- The Washington Times - Tuesday, June 2, 2009

Anne Arundel County lawmakers dodged voting on a long-delayed zoning bill that would allow the largest casino in Maryland to be built next door to a popular shopping mall for the fourth straight time Monday night.

A decision will be weeks away on the contentious bill, which would tweak county zoning laws in order to allow a gaming facility with nearly 5,000 slot machines to be built near Arundel Mills Mall. The project would be the largest of four gaming facilities approved by a state commission in February, meaning the future of the facility could determine the future of the state’s nascent gambling industry.

The County Council was to vote on the proposal Monday night, but members imposed further changes to the bill, including a provision to create a parking space for every two gaming positions at the proposed casino.

And because county law requires that any changes be vetted at a public hearing, a vote on the bill has been delayed until July 6.

Of the seven members on the council, three have voiced support for the plan, two are against and two are undecided.

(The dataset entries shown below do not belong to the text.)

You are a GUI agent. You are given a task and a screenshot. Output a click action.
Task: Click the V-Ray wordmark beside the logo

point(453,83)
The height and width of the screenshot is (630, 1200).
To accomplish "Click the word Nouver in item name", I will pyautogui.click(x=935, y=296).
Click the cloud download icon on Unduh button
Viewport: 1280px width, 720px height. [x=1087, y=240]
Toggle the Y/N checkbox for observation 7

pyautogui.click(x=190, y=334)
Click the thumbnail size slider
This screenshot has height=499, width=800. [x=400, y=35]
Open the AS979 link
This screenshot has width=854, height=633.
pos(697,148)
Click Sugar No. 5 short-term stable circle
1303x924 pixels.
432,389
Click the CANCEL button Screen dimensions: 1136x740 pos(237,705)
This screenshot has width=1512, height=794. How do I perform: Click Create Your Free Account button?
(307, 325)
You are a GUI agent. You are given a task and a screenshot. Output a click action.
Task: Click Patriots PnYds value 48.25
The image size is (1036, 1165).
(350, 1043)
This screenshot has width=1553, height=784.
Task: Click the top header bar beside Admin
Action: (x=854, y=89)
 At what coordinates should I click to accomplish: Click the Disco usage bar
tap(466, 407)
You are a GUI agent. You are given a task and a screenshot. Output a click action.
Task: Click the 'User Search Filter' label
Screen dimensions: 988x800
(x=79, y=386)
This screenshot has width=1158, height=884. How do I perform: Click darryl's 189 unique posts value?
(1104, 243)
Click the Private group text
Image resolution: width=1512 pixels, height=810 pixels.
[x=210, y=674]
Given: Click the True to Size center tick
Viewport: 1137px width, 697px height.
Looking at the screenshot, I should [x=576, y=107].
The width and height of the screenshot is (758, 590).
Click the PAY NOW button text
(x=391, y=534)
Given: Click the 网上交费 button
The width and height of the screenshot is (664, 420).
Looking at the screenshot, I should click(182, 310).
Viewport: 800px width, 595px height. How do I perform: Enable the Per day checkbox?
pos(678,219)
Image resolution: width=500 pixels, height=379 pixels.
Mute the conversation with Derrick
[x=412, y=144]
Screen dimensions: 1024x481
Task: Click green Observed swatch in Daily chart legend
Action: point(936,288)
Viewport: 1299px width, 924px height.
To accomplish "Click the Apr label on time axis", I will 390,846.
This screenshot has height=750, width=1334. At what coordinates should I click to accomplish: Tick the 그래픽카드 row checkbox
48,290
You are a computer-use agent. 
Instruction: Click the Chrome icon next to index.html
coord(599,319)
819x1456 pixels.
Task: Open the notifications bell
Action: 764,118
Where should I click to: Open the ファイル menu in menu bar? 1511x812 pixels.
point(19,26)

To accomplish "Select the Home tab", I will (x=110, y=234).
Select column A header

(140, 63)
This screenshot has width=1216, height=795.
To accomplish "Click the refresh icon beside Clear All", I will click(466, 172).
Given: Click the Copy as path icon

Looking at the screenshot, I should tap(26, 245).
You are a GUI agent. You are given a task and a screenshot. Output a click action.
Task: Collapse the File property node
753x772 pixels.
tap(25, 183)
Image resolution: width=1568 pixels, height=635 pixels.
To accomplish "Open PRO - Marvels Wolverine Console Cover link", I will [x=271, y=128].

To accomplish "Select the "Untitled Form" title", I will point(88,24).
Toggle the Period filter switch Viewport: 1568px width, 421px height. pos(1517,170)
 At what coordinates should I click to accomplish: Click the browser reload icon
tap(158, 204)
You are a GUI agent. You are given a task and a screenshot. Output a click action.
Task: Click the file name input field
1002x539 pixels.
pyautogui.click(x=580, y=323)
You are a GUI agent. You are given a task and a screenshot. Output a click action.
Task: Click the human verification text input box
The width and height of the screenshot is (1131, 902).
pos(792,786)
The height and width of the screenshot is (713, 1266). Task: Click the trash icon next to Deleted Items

“It puts the council in the most awkward of situations, and none of the members want to be in that position of having the state and their own constituents with divergent interests crashing down on them,” said Dan Nataf, a political science professor at Anne Arundel County Community College.

The changes are being considered after the council decided to replace the original slots legislation on May 18 with a substitute bill, which included many provisions proposed by Council member Daryl D. Jones, a Democrat who represents the area closest to the mall. Some of the changes favored by Mr. Jones include a 1,000-foot buffer zone among the casino and adult book stores, movie theatres and pawn shops.

The Baltimore-based Cordish Cos. wants to build a 200,000-square-foot entertainment complex near the Hanover mall. The project would include upscale restaurants, a live entertainment venue and a casino with 4,750 slot machines.

When statewide slots legislation was drafted in 2007, at least 40 percent of the $1.3 billion in revenue that slot machines were estimated to attract was projected to come from the Arundel Mills site.

The proposal has drawn the wrath of several hundred nearby residents, who feel that the gambling hall is too close to the family friendly shopping mall. Some opponents have publicly said they would not vote for council members who support the proposal.

“Those who vote for this are committing political suicide. These amendments do nothing to help protect us, and we are not stupid,” said Joseline Castanos, a resident of Dorchester and a member of Stop Slots at Arundel Mills.

Mr. Jones, one of the two undecided members on the council, said he would rather see the question of the Arundel Mills site delayed until the fall, when a state commission is scheduled to decide whether Cordish should receive a license to build the gaming facility.

“That’s what bothers me the most, that we are deciding in June or July what we should be deciding in October or November,” Mr. Jones said.